Salma Tarik

Personal information
- Full name: Salma Tarik Mohamed Abdelmotaleb Ahmed
- Date of birth: 22 November 1989 (age 36)
- Place of birth: Cairo, Egypt
- Position: Striker

College career
- Years: Team / Apps / (Gls)
- 2007: Cal State Northridge
- 2008–2010: Hofstra

Senior career*
- Years: Team / Apps / (Gls)
- Smouha

International career
- 2008–: Egypt / 5 / (1)

Managerial career
- 2016–: St. Joseph's–Long Island

= Salma Tarik =

Egyptian footballer (born 1989)

Salma Tarik Mohamed Abdelmotaleb Ahmed (born 22 November 1989) is an Egyptian international footballer who plays as a midfielder for the Egypt women's national football team. At the club level, she played for Smouha in Egypt.

== Early life and education ==
Born in Cairo, Egypt, Tarik immigrated to the United States when she turned six. She began college at California State University Northridge. She then graduated from Hofstra University in Long Island, New York. She has twin older brothers and one younger brother.

== Playing career ==

=== College ===
Tarik started her college career at California State University Northridge in 2007. She was a starting player in 17 out of 18 games, and made 3 goals during this year.
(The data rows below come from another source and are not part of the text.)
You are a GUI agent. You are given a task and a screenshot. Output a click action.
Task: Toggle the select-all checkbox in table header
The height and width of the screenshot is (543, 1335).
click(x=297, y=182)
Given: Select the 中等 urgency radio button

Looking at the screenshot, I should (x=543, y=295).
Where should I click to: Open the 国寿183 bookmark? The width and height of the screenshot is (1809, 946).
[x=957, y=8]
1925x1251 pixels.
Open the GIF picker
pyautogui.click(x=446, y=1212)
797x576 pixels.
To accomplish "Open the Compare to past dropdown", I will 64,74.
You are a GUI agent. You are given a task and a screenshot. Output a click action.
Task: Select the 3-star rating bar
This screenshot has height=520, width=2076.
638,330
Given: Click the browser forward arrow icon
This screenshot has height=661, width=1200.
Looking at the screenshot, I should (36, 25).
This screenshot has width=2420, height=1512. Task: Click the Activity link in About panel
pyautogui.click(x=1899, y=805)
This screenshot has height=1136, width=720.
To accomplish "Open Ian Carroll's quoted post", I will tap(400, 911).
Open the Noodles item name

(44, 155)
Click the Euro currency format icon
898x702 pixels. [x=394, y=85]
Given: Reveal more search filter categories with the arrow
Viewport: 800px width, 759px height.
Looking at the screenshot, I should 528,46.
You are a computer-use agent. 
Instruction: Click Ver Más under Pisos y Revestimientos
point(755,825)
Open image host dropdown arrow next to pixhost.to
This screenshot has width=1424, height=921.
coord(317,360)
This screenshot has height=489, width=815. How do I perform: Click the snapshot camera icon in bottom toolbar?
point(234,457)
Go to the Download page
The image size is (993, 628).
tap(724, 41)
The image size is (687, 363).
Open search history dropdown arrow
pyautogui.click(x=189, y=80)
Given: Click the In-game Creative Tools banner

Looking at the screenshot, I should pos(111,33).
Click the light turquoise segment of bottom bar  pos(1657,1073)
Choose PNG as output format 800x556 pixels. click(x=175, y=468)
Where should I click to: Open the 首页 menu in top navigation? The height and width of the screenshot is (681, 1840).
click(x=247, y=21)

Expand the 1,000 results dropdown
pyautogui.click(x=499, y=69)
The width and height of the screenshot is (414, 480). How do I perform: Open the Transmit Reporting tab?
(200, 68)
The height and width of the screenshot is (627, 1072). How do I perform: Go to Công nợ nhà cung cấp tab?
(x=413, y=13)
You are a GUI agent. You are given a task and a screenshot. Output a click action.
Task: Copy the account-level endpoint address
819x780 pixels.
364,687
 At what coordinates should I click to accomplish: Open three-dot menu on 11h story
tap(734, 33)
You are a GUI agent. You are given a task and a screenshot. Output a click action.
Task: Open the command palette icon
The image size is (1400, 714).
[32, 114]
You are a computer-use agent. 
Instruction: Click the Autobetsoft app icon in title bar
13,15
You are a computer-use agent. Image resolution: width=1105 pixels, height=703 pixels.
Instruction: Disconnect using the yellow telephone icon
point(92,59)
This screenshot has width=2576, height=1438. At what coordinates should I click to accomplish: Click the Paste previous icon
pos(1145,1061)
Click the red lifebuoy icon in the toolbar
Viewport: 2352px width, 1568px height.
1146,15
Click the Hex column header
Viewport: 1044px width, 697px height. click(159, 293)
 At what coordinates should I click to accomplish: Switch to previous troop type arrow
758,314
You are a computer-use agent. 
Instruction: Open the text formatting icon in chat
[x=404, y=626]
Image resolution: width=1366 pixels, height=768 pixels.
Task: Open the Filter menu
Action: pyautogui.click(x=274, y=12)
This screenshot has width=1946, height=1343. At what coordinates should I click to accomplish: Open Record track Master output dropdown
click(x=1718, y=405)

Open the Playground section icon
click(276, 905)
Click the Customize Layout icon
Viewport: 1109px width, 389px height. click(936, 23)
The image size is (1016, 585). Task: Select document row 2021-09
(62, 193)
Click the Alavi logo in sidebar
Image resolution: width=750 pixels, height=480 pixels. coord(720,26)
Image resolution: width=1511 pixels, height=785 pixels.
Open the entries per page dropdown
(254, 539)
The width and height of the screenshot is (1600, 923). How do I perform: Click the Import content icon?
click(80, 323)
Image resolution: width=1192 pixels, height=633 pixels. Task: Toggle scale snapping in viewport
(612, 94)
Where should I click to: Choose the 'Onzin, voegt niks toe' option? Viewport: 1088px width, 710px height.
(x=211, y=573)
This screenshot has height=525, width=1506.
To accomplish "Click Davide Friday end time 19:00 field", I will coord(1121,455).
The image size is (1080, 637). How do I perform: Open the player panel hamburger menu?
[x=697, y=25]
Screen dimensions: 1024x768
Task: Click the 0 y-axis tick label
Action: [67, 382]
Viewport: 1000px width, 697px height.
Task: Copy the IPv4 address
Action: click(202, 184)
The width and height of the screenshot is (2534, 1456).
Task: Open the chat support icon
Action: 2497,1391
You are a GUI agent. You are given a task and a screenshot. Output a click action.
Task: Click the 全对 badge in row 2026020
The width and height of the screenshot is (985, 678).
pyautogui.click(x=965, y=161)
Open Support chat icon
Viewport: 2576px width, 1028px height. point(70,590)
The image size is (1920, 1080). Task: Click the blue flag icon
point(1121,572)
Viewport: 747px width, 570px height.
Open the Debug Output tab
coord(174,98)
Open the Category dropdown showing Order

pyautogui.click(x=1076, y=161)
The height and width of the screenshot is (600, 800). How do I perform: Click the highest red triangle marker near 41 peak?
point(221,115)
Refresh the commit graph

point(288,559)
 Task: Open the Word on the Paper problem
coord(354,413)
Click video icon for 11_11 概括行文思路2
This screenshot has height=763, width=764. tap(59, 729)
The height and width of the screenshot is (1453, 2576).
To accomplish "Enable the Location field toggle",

She then transferred to Hofstra University, where she played from 2008 to 2012. In her first year she played in every game, and tied for the most goals scored on her team. In 2009, she led her team in goals scored at 10 goals. By the time she graduated, she was the third highest scoring player in all of Hofstra history.

=== International ===
Tarik played for the Egypt women's national football team beginning in 2008. She played for the team during World Cup qualifying matches. She took part in Egypt's second ever appearance in the African Cup of Nations scoring in Egypt's milestone win over Zimbabwe, the country's first ever win in the competition.